Many farmers have made it standard practice to give animals antibiotics to ensure they are healthy, even if the animal would not normally be healthy. The FDA, however, will be limiting a few of this practice in an effort to keep human antibiotic resistance from increasing. How often have you wanted additional information on the best way to find a payday loan by phone, and turned to a web search on “fast payday loans online?” Look no further, all the facts you’ll need is at MatchFinancial.
Humans starting to resist antibiotics
Antibiotics and bacteria are in a constant tug-of-war. When bacteria are exposed to a specific antibiotic often enough, the bacteria produce a resistance to the narcotic. Antibiotic exposure comes not only from taking a drug, but when humans come in contact with or eat the antibiotics in meat. The mutated super bugs can then infect everyone, not just the individuals that came in contact with the antibiotics. More than half of all staphylococcus aureus infections in the U.S. are resistant to at least four of the major antibiotics used to treat infections.
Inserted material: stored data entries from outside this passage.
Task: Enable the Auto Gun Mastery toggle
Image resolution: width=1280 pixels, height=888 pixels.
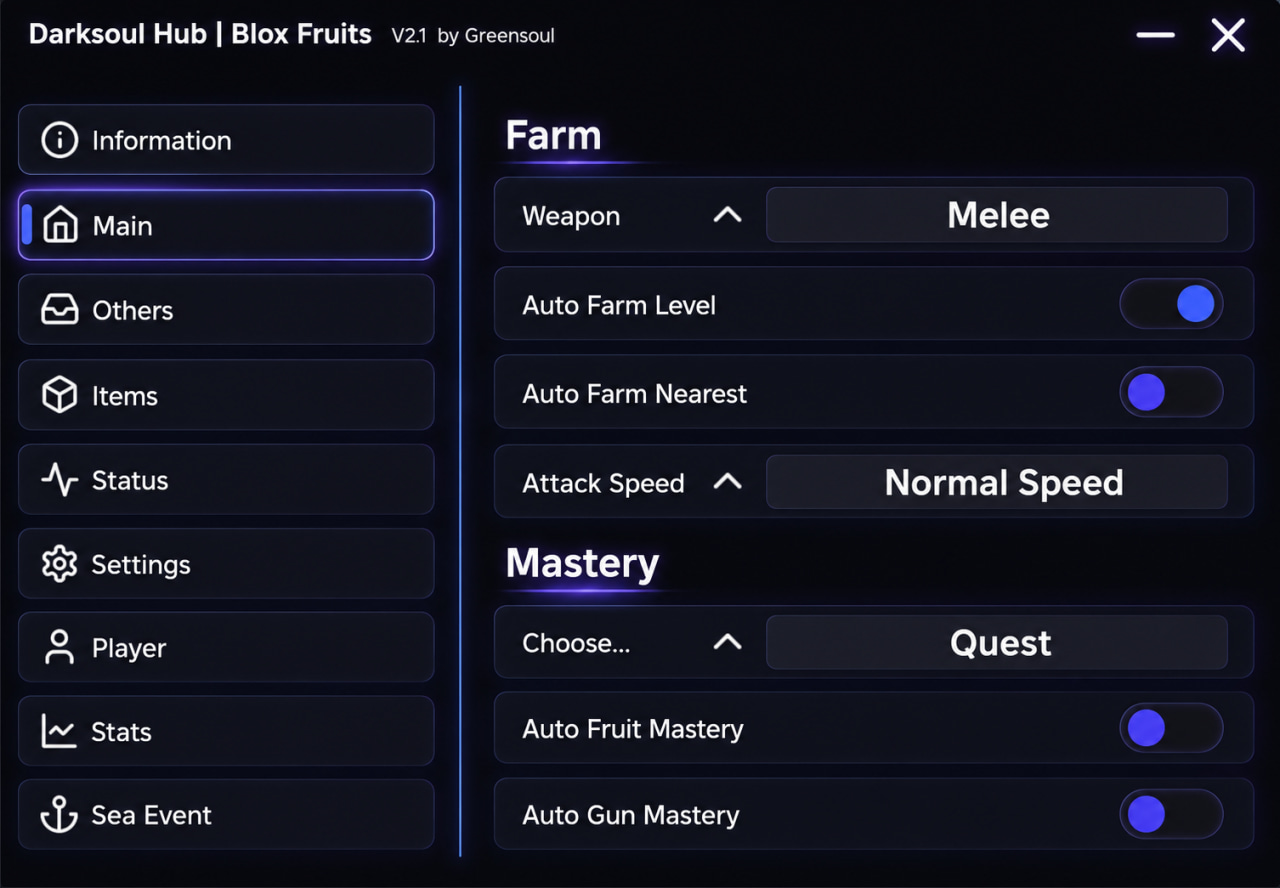Action: [x=1171, y=814]
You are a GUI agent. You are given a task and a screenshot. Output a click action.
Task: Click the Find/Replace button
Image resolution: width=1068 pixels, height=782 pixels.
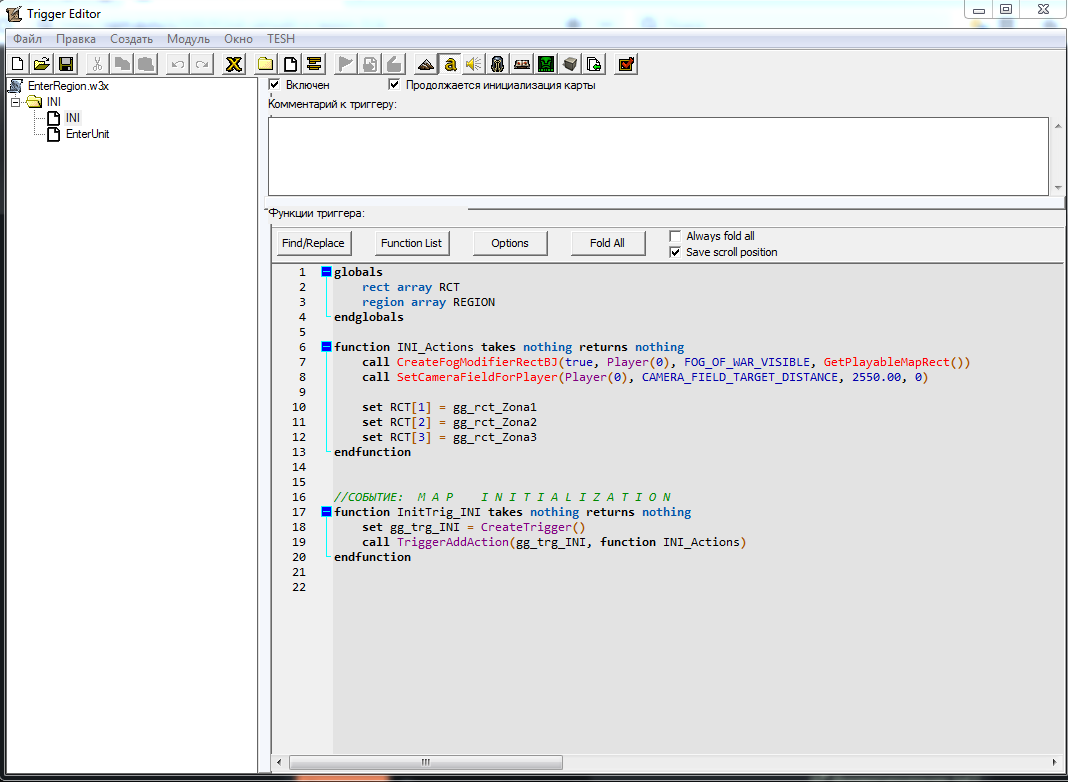[x=313, y=243]
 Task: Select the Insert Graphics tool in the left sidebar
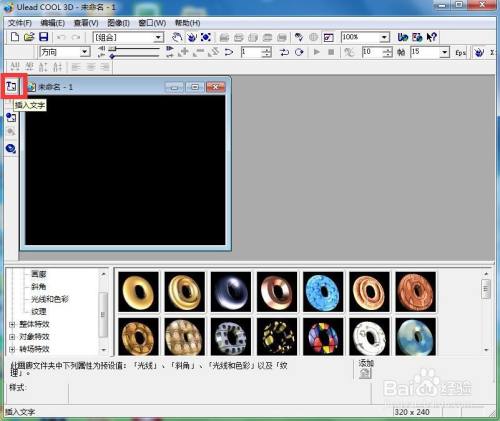click(x=11, y=117)
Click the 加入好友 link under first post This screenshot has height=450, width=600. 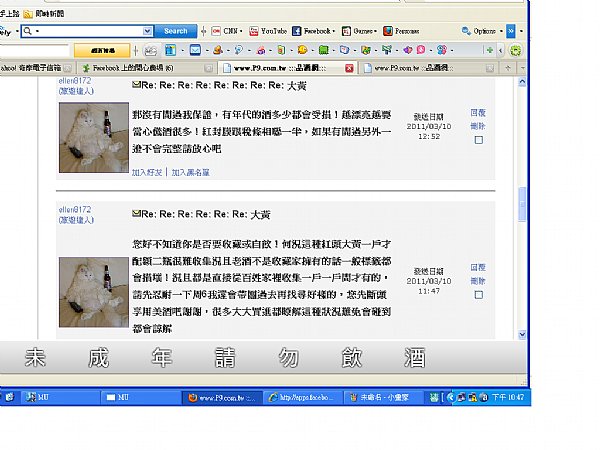click(x=147, y=173)
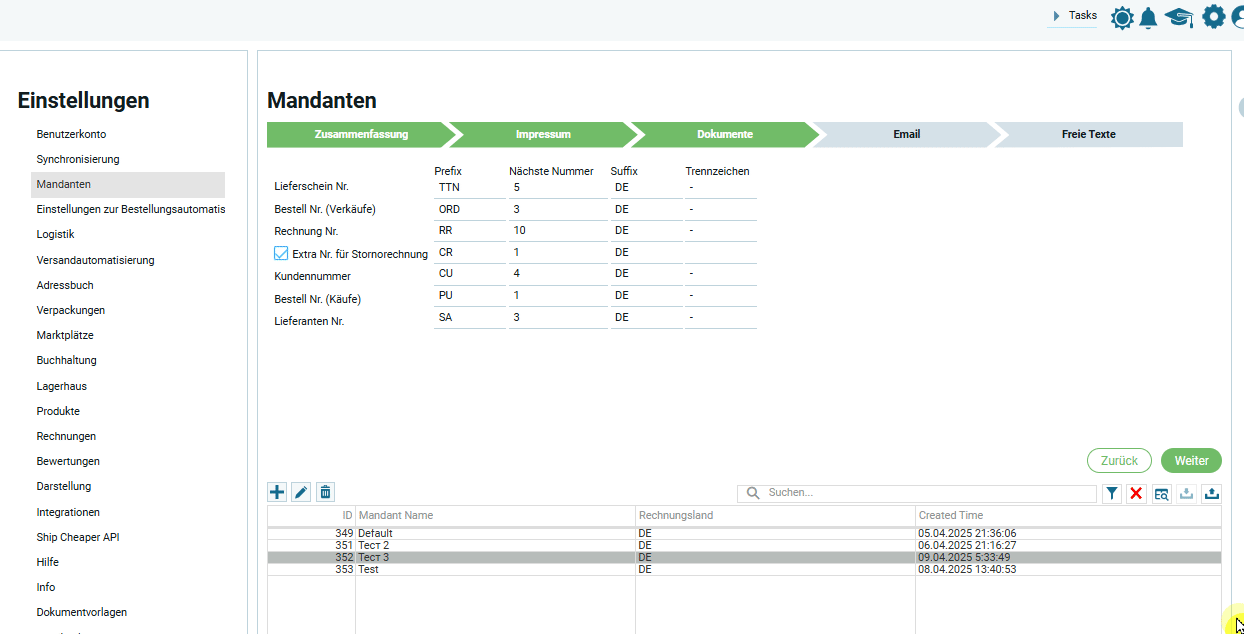Viewport: 1244px width, 634px height.
Task: Go to the Email wizard step
Action: (906, 134)
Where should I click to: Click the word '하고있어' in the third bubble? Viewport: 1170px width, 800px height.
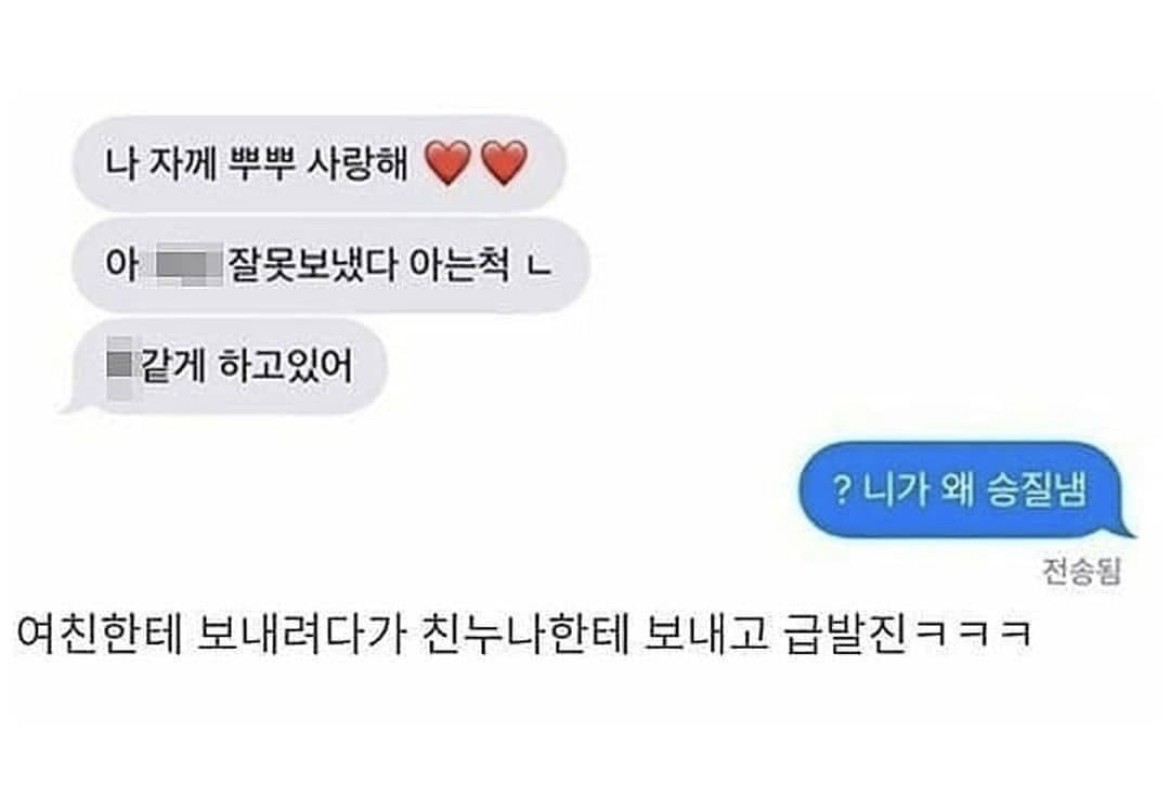click(x=284, y=366)
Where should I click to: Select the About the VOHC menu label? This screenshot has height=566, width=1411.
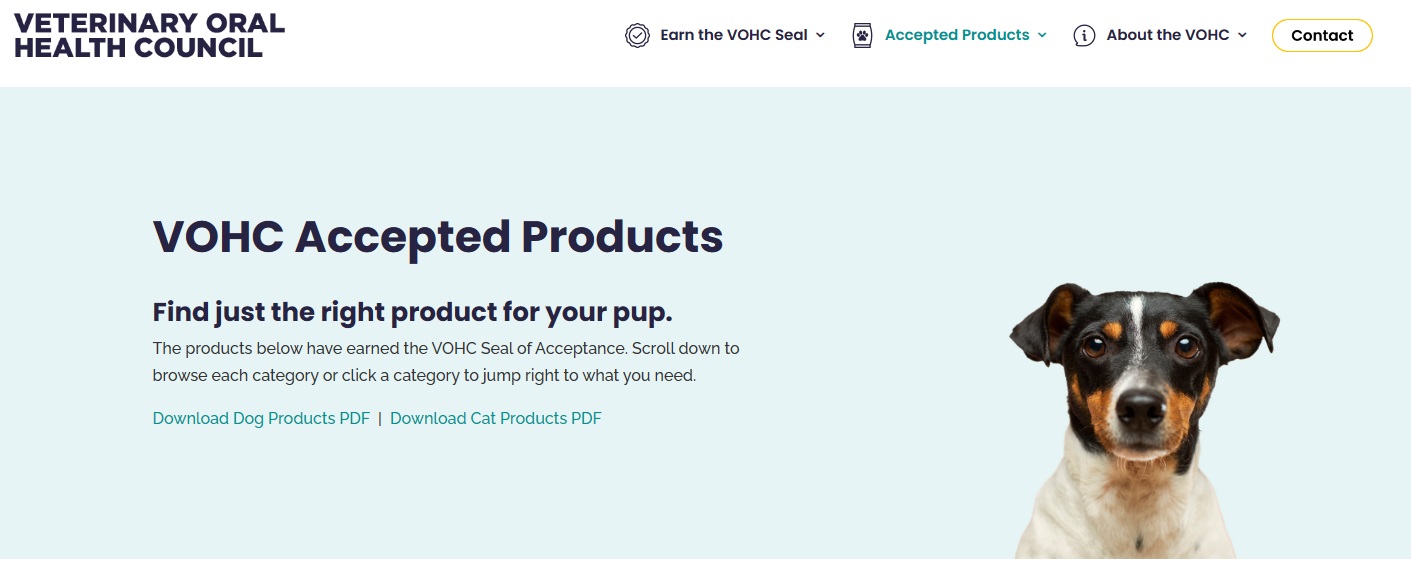click(x=1168, y=35)
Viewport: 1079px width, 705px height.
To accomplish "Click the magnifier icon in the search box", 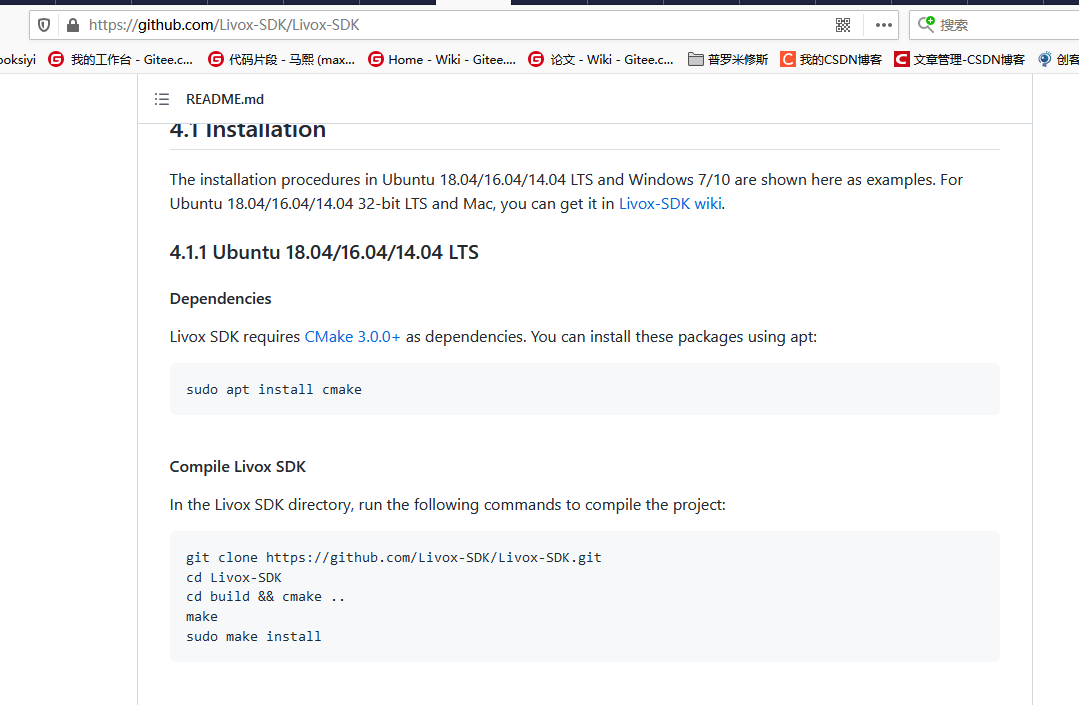I will [926, 24].
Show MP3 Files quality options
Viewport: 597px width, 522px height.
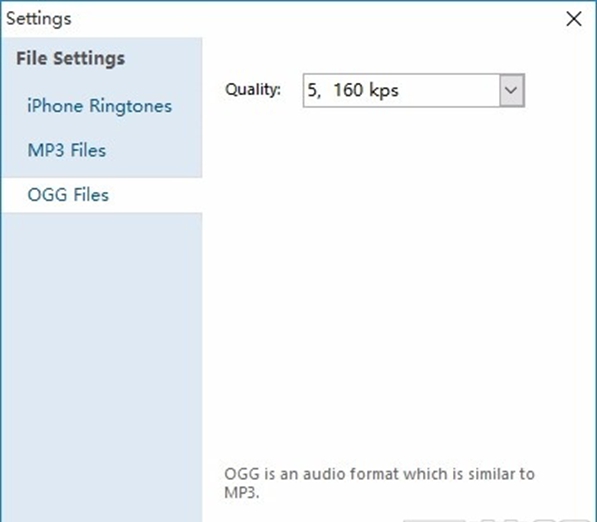(67, 150)
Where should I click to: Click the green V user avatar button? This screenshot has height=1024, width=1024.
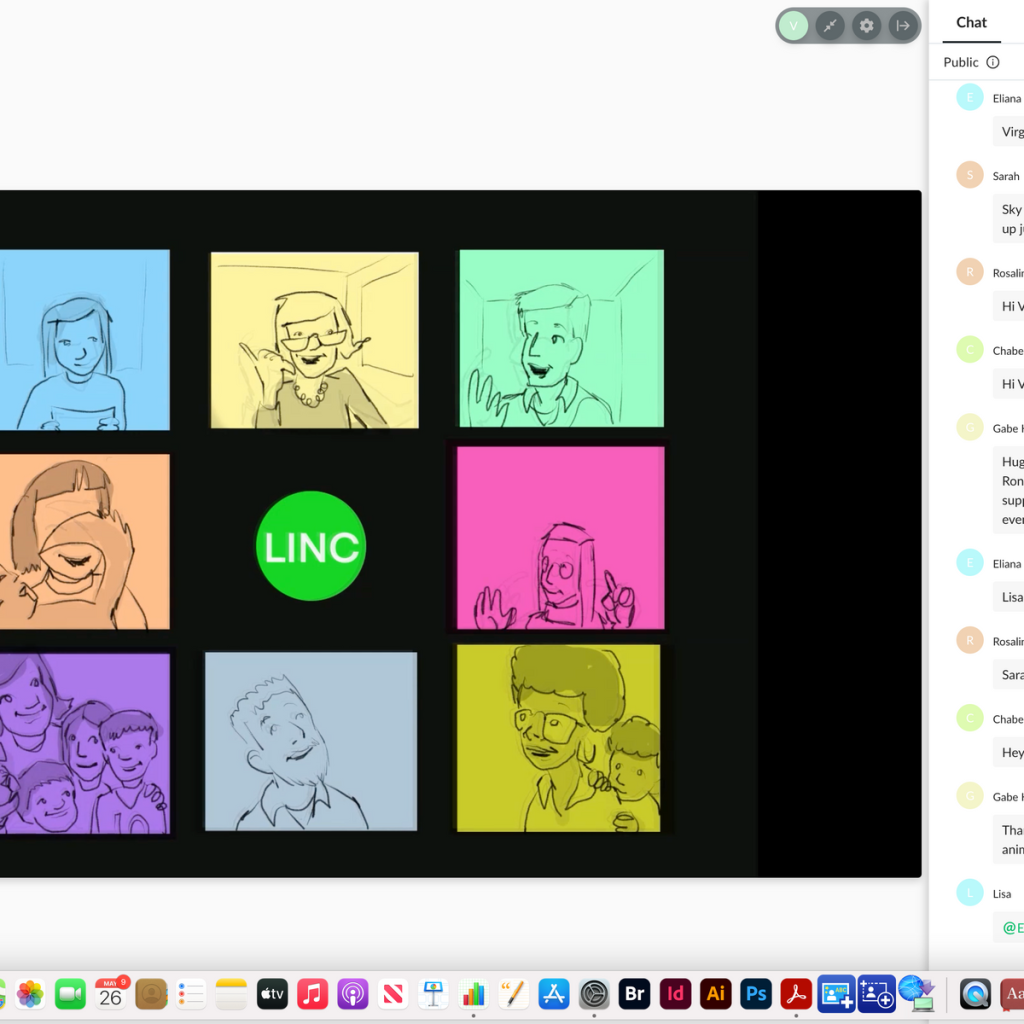point(793,26)
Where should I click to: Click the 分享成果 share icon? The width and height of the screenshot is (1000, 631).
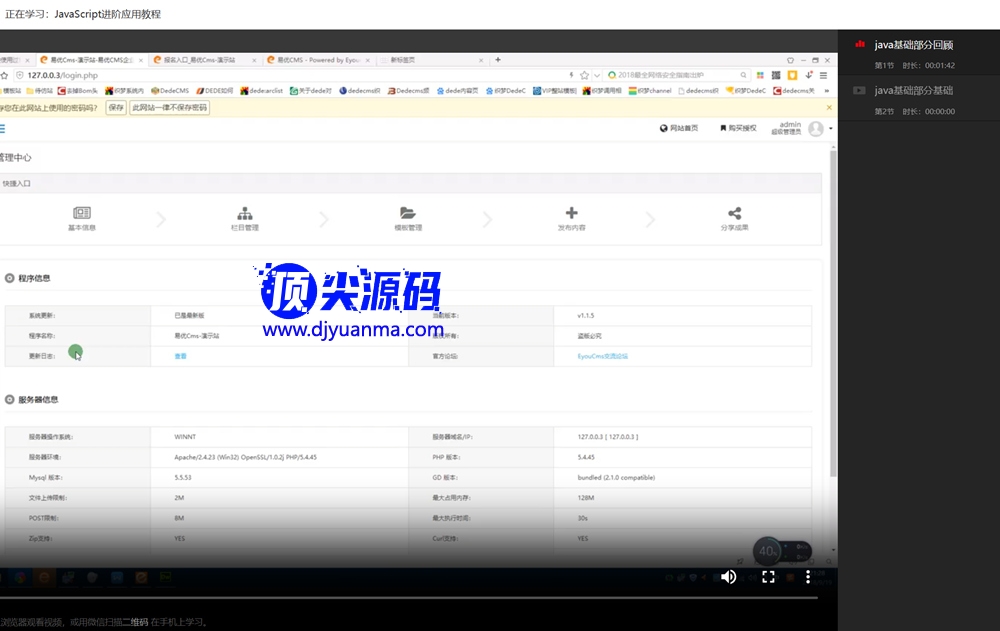735,214
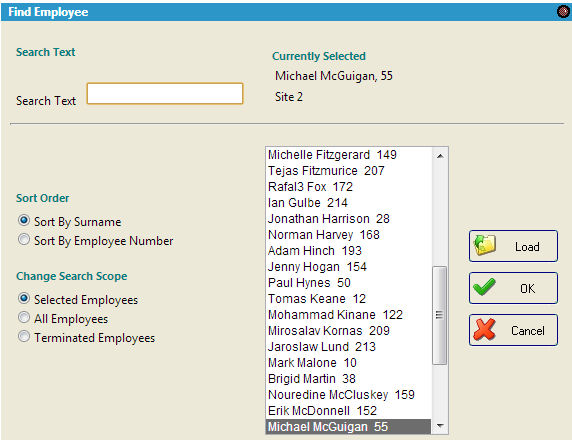572x440 pixels.
Task: Click the list scrollbar thumb
Action: pyautogui.click(x=440, y=315)
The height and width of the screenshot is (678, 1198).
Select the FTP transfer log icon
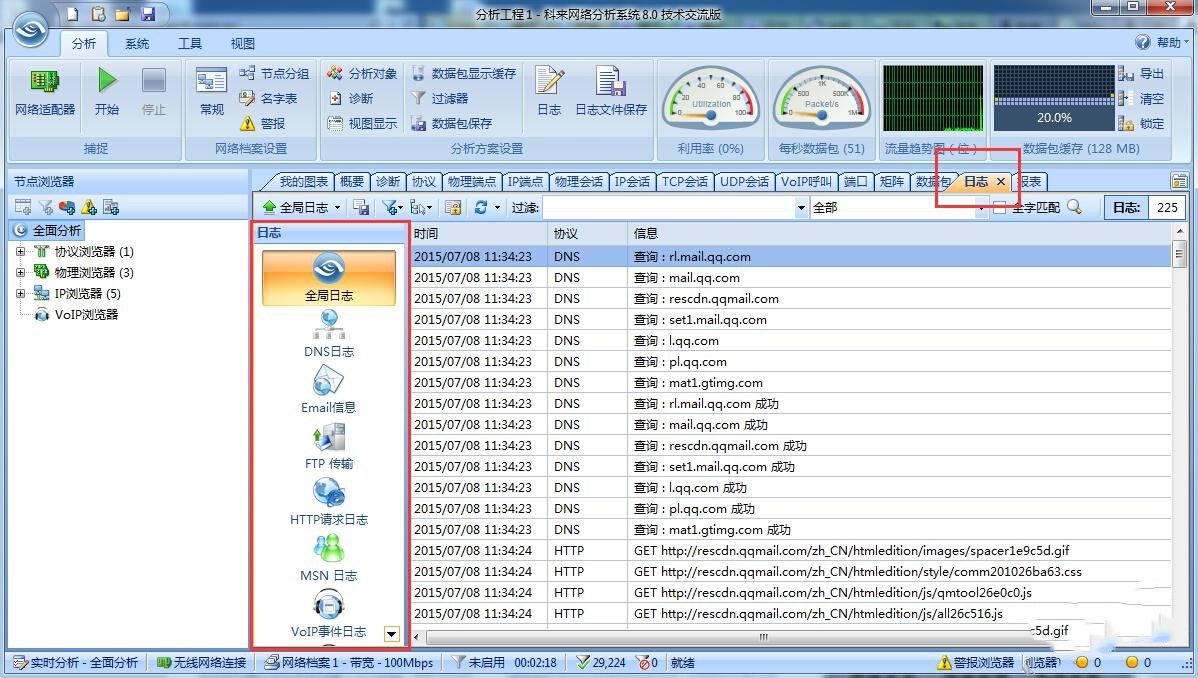coord(329,437)
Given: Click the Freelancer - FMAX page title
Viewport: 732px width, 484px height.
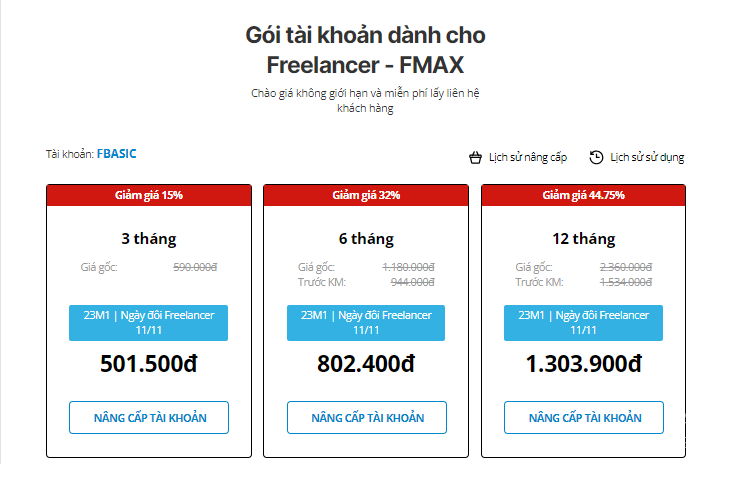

Whenever you eat meat, milk, eggs or other animal products, you are able to expect there to be antibiotics in them. Typically, large-scale animal producing operations will keep antibiotics in animals to keep them healthy in unsanitary conditions, which make it easier to produce more animals. Animals are given the antibiotics to help them grow more easily occasionally or even right before slaughter. They are the same antibiotics you are able to find in individuals.
FDA not happy about antibiotics
The antibiotic cephalosporins cannot be used as a preventative drug in animals anymore. The FDA has just prohibited it for use, except in certain circumstances. This is as the antibiotic is a last resort in human infections. This is the first time the FDA has ever limited antibiotics.
“We believe this is an imperative step in preserving the effectiveness of this class of important antimicrobials that takes into account the need to protect the health of both humans and animals,” said Michael R. Taylor, deputy commissioner for foods at the FDA.